I think apart from luck and right time/right place there were some other factors too why Einstein is so popular: he had an air of showmanship about him, which is probably rare in scientists. That was what appealed to the public and made him an interesting figur to report about.
And, probably even more important, his work was about something which everybody could relate to: space and time.
John von Neumann was, IMHO, far more of a genius than Einstein, but he is not very known to the public. Maybe because QM, algorithms, CA and game theory are more difficult to relate to on an emotional level than the “twin paradox”.
Eli,
wonderful post, I agree very much. I have also encountered this—being accused of being overconfident when actually I was talking about things of which I am quite uncertain (strange, isn’t it?).
And the people who “accuse” indeed usually only have one (their favourite) alternative model enshrouded in a language of “mystery, awe, and humbleness”.

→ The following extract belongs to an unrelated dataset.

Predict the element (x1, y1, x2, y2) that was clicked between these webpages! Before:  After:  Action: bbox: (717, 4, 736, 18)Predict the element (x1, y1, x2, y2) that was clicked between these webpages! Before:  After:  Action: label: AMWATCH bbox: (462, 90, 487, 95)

I have found out (the hard way) that being a rationalist will force you into fighting an uphill battle even in an academic setting (your post Science isn’t strict enough addresses this problem also).
But I think that it is even worse than people not knowing how to handle uncertainty (well, it probably depends on the audience). A philosophy professor here in Vienna told me about a year ago that “many people already take offense when being presented a reasoned-out/logical argument.”

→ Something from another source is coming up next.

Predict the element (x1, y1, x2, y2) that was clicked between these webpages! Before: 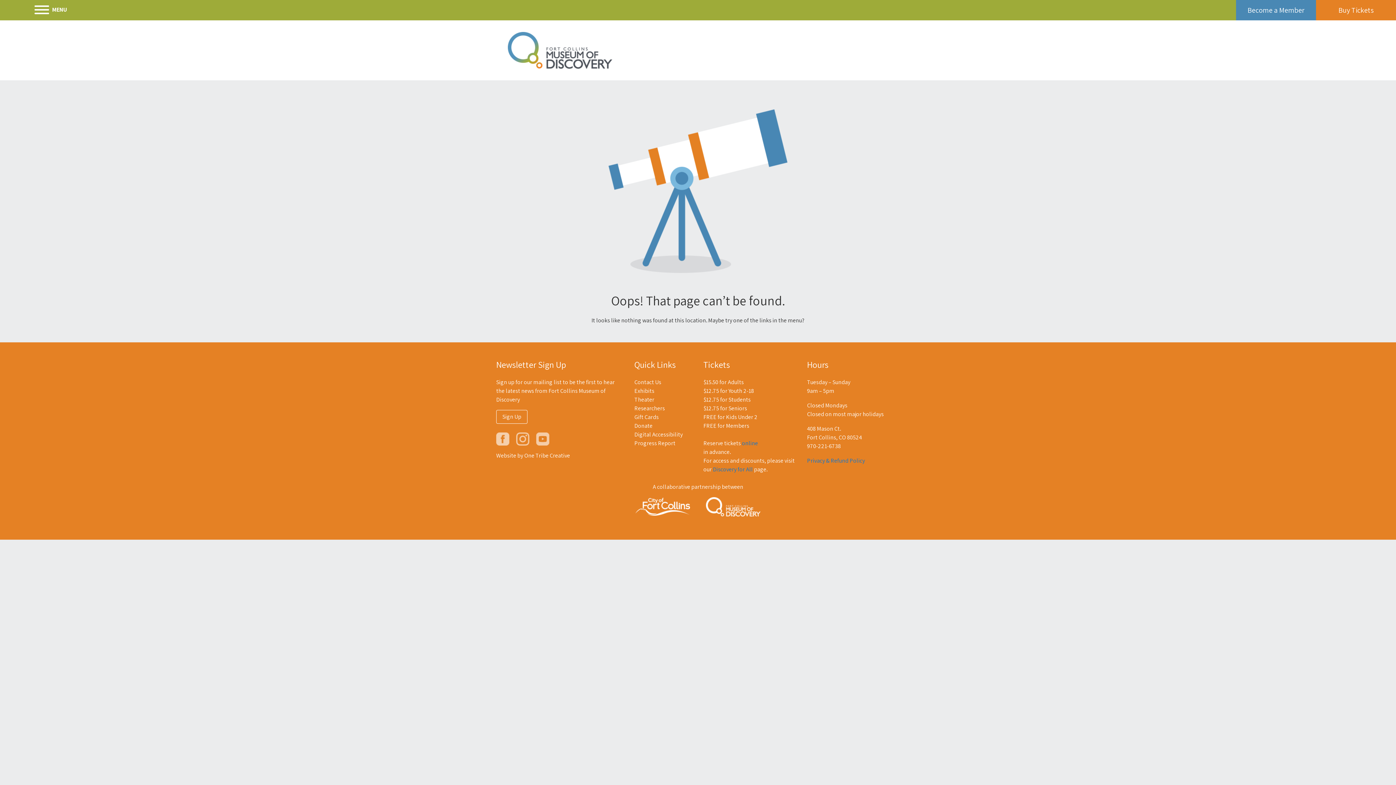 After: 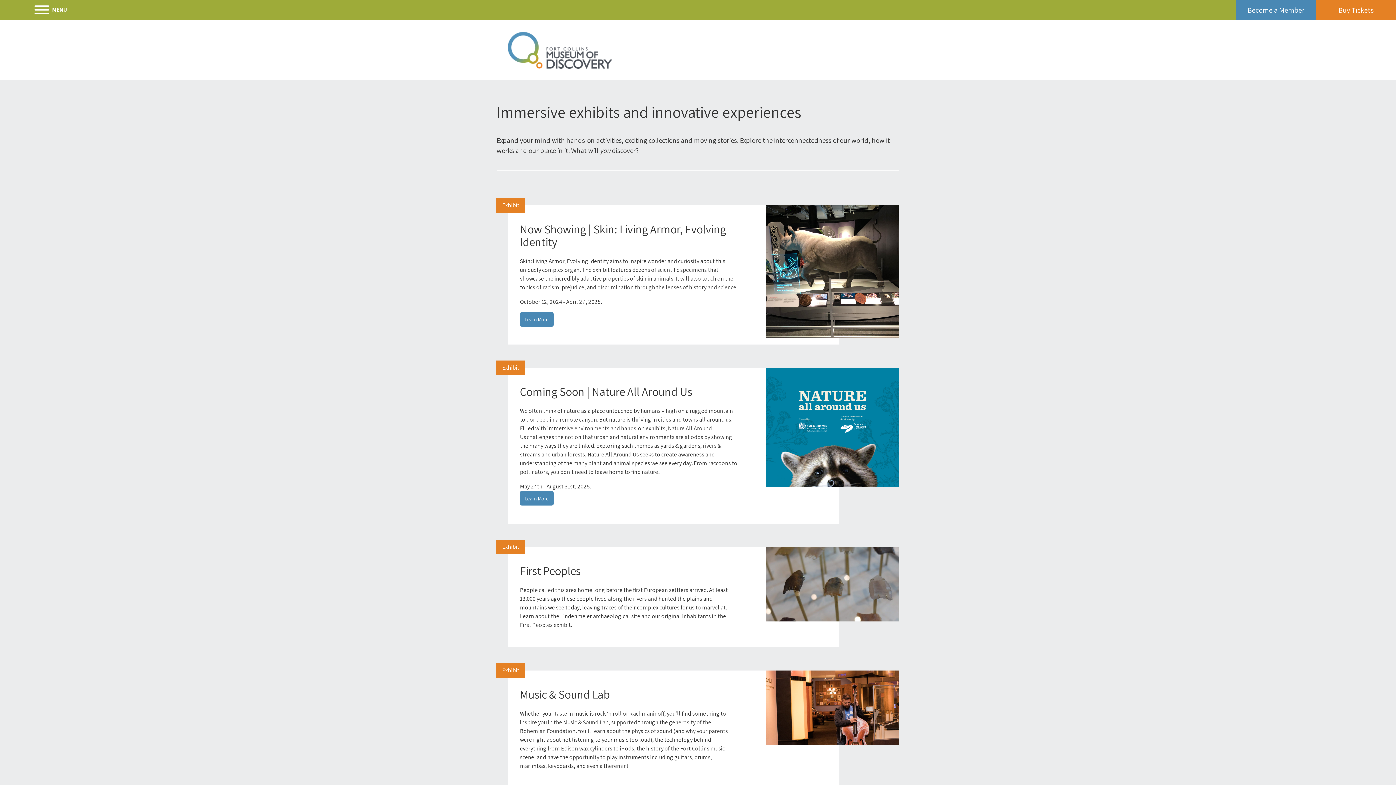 Action: bbox: (634, 387, 654, 394) label: Exhibits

Maybe you (Eli) are being accused of being overconfident because you speak clearly, you lay down your premises, and look at what is being entailed without getting sidetracked by “common” (but often false) knowledge. You use the method of rationality, and, it seems, there are many who take offense already at this. The strange thing is: the more you try to argue logically (the more you try to show that you are not being “overconfident” but that you have reasoned this through, considered counterarguments etc) the more annoyed some people get.

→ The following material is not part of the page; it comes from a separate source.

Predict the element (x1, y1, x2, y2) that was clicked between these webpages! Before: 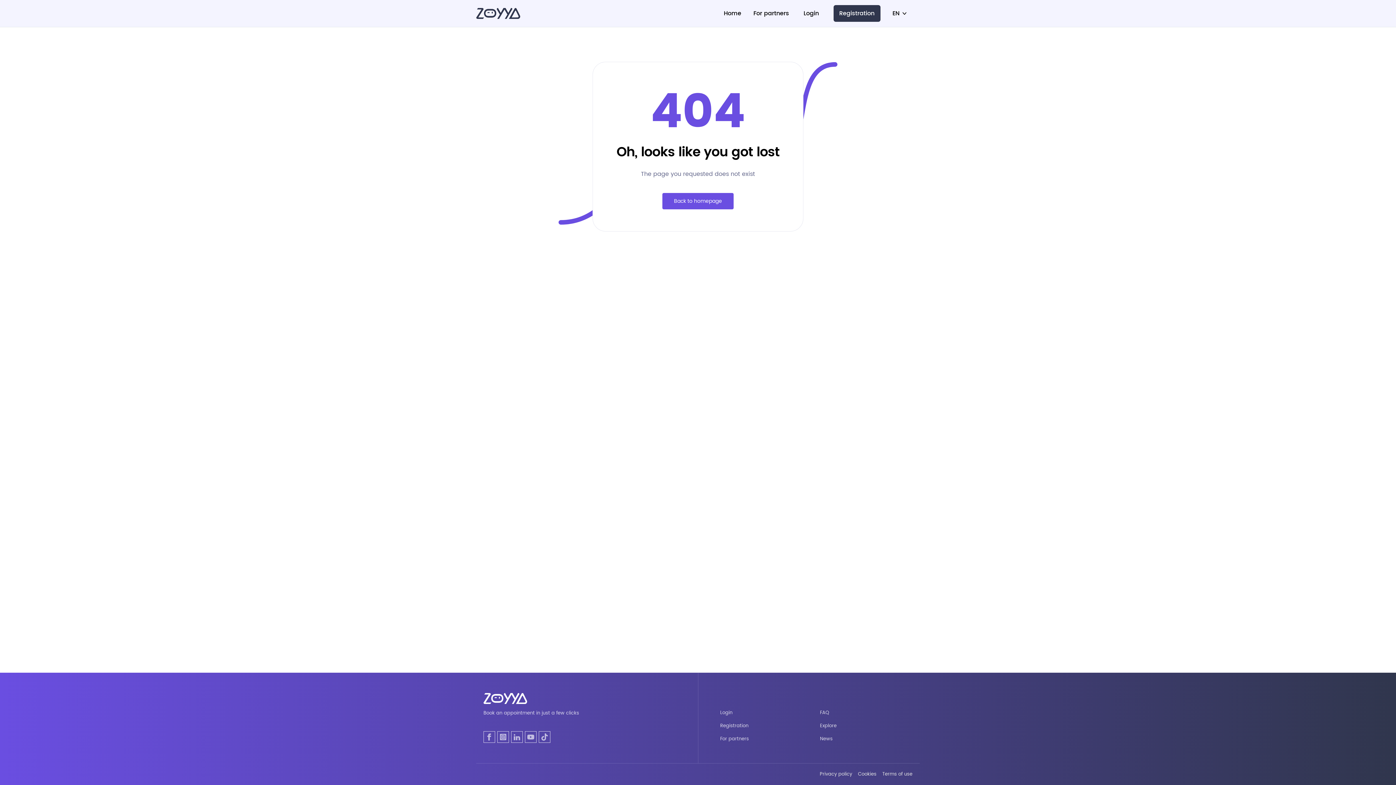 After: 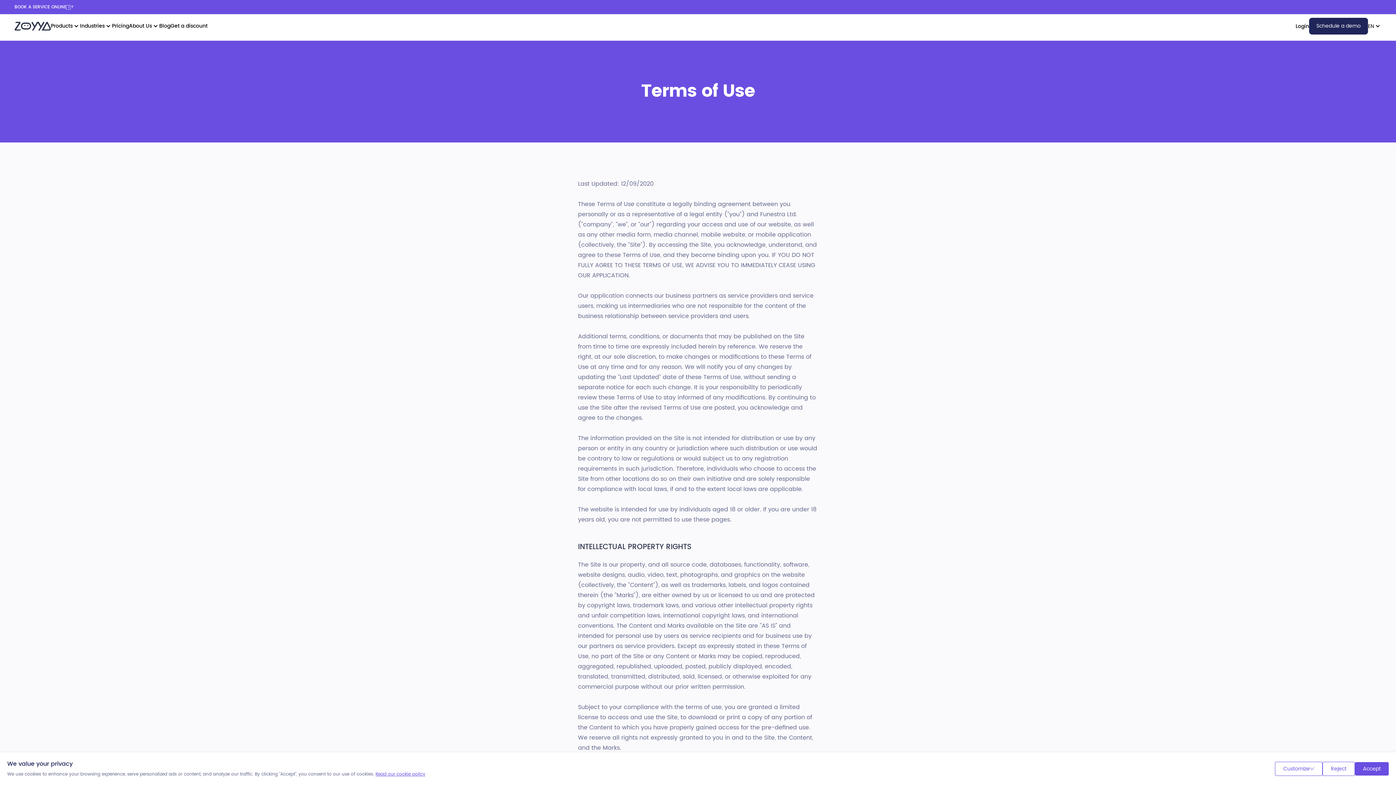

I have witnessed quite some discussions where it was clear to me that many of the discussants did not know what they where talking about (but stringing together “right-sounding” words), and it seems that a lot of people feel quite comfortable in this wishy-washy atmosphere. Clear speech threatens this cosy milieu.
I have not yet understood why people are at odds with rationality. Maybe it is because they feel the uncertainty inherent in their own knowledge, and they try to guard their favourite theories with “general uncertainty”—they know that under a rational approach, many of their favourite theories would go down the probabilistic drain—so they prefer to keep everything vague.
A rationalist must be prepared to give up his most cherished beliefs, and—excepting those who were born into a rationalist family—all of us who aspire to be rationalists must give up cherished (childhood) beliefs. This causes quite some anxiety.
If someone fears, for whatever reasons (or unreasons), to embark upon this journey of being rational, maybe the easiest cop-out is calling the rationalist “overconfident”.